I've never commented on film before myself, except for this one,
because sadly, the reviewer at NBC summed it up best "Indy lost its
joy". And I'm still in stupefied disbelief, because it's INDY, yah
know? Something you could count on for a good time. I NEVER thought I'd
be telling people well, you might want to go to the cheap matinée. And
I can only nod in grim agreement at the multiple, and often
hysterically funny, documentation of the ill-done and overused CGI by
Are negatives nit-picking this film to death, as a friend accused me of doing? No, they are not, I argue. Because when I go to the movies (as a huge adventure/fantasy fan) I want to lose myself. Indy, Star Wars, POTC, Transformers, the Mummy films, Jurassic Park, LOTR, Batman, Iron Man....I want to sit in a theater with my jaw dropping like I did at the first sight of a dinosaur, or be cheering Indy on. I'm not fussy - people pan all these films, but I had a wonderful time with most of them, and can easily blow off bad spots in a film, here and there. I'm looking forward to the Mummy 3 right now. And the Dark Knight. And Harry Potter.
But I couldn't lose myself with this Indy - CGI prairie dogs? Why? All I could think of was the dancing gopher in "Caddyshack". Why is a mineral/crystal skull being handled as lightly as a paper cup? Why are so many of these scenes seemingly rip-offs of the Mummy 1 and 2? The horrible rubber snake - what happened to the lovely pit of snakes in Indy 1? I thought Shia did as well as he could - but as a tough guy - not credible, he looks like a metrosexual.

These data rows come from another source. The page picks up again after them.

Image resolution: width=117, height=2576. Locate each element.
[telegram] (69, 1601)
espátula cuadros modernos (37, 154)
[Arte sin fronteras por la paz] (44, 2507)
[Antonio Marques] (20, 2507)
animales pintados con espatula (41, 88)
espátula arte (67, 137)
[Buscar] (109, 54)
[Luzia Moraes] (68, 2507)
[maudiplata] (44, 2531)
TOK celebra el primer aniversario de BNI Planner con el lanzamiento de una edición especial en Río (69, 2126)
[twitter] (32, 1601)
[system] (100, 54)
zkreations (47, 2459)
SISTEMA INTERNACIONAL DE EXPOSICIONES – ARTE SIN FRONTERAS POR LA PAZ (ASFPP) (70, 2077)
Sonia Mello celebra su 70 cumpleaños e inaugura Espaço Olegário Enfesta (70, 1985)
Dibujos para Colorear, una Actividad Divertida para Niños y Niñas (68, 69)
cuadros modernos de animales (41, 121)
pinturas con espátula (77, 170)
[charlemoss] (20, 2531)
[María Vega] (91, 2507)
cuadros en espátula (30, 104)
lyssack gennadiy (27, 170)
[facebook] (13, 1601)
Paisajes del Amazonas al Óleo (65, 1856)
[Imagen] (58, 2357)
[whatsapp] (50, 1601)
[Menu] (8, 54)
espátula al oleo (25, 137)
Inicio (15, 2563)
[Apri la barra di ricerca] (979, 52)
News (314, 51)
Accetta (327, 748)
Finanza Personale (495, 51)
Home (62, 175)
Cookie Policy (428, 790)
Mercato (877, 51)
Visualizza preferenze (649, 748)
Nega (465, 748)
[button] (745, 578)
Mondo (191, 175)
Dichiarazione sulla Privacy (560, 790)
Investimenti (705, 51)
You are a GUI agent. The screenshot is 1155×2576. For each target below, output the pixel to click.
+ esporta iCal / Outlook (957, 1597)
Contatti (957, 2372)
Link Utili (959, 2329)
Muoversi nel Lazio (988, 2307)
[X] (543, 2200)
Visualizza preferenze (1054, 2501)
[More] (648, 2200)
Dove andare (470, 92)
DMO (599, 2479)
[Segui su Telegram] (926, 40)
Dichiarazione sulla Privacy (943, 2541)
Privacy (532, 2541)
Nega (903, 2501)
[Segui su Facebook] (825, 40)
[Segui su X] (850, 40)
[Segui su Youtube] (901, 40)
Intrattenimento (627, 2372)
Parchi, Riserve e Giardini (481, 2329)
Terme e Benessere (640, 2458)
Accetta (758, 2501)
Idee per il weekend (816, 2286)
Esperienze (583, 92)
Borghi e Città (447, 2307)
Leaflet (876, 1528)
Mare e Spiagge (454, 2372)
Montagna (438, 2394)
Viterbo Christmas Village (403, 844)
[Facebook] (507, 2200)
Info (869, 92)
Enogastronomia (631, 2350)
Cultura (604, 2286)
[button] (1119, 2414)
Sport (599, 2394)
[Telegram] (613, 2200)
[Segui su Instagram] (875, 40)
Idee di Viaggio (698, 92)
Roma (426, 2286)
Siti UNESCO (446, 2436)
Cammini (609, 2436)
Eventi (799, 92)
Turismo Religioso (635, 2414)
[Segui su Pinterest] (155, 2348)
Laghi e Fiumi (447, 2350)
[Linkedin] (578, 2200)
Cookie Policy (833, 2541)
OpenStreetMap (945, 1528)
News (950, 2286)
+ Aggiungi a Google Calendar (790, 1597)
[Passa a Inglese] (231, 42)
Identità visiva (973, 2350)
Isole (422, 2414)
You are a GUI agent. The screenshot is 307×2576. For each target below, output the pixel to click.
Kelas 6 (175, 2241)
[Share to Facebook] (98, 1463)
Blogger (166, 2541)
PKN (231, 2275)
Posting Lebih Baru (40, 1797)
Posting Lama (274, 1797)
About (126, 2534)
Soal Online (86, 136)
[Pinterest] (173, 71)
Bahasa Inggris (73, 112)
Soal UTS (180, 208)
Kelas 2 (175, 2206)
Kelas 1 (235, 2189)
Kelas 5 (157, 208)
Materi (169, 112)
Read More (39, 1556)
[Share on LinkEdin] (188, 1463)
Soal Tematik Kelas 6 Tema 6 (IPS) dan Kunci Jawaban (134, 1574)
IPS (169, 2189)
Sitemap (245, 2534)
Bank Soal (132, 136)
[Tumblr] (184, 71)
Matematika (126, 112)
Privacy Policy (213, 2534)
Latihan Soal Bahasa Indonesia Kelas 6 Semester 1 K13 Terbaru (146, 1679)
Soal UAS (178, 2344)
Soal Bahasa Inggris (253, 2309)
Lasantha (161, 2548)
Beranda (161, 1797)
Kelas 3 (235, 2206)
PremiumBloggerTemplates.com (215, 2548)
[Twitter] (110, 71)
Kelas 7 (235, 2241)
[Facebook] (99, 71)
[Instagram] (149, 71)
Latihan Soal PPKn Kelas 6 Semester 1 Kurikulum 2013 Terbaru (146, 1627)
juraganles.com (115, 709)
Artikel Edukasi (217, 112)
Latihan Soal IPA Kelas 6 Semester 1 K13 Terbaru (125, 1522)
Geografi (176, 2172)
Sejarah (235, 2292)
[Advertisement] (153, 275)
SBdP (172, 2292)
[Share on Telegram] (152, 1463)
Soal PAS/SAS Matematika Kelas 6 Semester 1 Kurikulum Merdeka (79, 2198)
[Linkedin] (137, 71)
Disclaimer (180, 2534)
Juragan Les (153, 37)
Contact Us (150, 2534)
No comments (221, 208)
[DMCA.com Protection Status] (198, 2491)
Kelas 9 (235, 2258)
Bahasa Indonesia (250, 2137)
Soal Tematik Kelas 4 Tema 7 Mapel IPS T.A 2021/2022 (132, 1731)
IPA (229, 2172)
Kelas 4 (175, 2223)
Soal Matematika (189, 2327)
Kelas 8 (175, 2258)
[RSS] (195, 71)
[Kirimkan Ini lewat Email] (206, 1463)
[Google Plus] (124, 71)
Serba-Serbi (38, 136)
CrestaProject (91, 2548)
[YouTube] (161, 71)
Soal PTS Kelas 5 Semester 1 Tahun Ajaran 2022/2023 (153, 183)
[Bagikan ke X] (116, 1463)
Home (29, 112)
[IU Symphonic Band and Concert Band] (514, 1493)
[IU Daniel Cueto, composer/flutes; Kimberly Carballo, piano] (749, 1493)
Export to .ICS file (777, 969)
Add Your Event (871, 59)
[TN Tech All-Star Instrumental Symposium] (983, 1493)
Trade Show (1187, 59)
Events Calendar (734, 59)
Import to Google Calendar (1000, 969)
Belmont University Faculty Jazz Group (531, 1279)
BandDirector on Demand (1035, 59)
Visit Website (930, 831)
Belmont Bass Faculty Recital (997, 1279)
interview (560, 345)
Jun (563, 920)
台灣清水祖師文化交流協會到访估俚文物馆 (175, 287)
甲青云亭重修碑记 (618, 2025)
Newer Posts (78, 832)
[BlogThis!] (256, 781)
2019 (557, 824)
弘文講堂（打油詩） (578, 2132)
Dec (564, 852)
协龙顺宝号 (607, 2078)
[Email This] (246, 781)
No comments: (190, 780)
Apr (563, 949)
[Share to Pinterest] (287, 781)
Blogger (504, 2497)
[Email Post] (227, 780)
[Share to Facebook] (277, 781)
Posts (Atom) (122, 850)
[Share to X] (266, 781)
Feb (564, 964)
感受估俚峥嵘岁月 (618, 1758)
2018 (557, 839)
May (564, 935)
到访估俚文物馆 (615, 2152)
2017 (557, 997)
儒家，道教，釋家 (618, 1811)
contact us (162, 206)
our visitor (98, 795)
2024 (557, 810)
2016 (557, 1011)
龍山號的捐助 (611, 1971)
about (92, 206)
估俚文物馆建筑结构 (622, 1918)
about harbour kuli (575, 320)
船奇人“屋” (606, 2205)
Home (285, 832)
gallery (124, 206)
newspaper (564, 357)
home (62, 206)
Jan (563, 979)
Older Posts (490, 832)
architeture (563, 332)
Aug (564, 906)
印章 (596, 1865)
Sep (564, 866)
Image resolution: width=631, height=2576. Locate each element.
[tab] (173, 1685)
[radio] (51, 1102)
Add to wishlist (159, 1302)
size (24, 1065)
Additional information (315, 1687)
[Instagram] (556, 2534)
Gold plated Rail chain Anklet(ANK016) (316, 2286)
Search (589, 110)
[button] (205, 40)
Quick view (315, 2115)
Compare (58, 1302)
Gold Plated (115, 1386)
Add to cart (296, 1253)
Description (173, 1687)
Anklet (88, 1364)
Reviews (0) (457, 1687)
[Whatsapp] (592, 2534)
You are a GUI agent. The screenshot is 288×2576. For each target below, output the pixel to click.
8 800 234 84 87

Why is Marion acting like a scatterbrained over-medicated housewife, and why wasn't there more beef, or something, behind the pivotal Indy/Marion reunion? Why wasn't Indy's face pulverized by flying sand in one scene, and why doesn't he (at least) have radiation poisoning? Not a good sign when your brain is ticking off one inanity after another, or you're thinking you should have gone to see Narnia instead.
I'd like to be kind, and think Lucas and Spielberg thought the audiences would really enjoy all the back-references to the first three, the heavy nods to the 1950s, the alien references. Maybe it was just a misfire. Or maybe, annoyingly, just because they love the 50s and aliens and special effects, as many have pointed out, they forgot the heart of Indiana Jones. Because even 20 years later I would never have pictured Indiana as faintly bitter and weary (the first 10 minutes it sounded as if he was reading a packing list), and have the "aging, cunning, adventurer teaching the young arrogant kid" scenario being pounded into my head with a crowbar. It's not his age - it was the flatness. All that was needed was for him to be Indy - we GET IT already that it's 20 years later.
Like many, I could write volumes on what I found mortifying about this film. Not everyone in my audience felt the same, there was some laughter and applause at the end. There were some positives for me - the attention to detail re the 50s scenes, I thought the cycle chase was fun, the cave where the skull was found pure Indy, the initial escape from the Russians. I kept thinking the film would find its way, but 2/3 through it sank and never surfaced. I'm giving it a 5 because I think I see what Lucas/Spielberg were trying to do - but the best I can say is that it was OK. Sort of. In places. My father liked it. But still, you might want to wait for a cheap matinée or the dollar theaters for this one.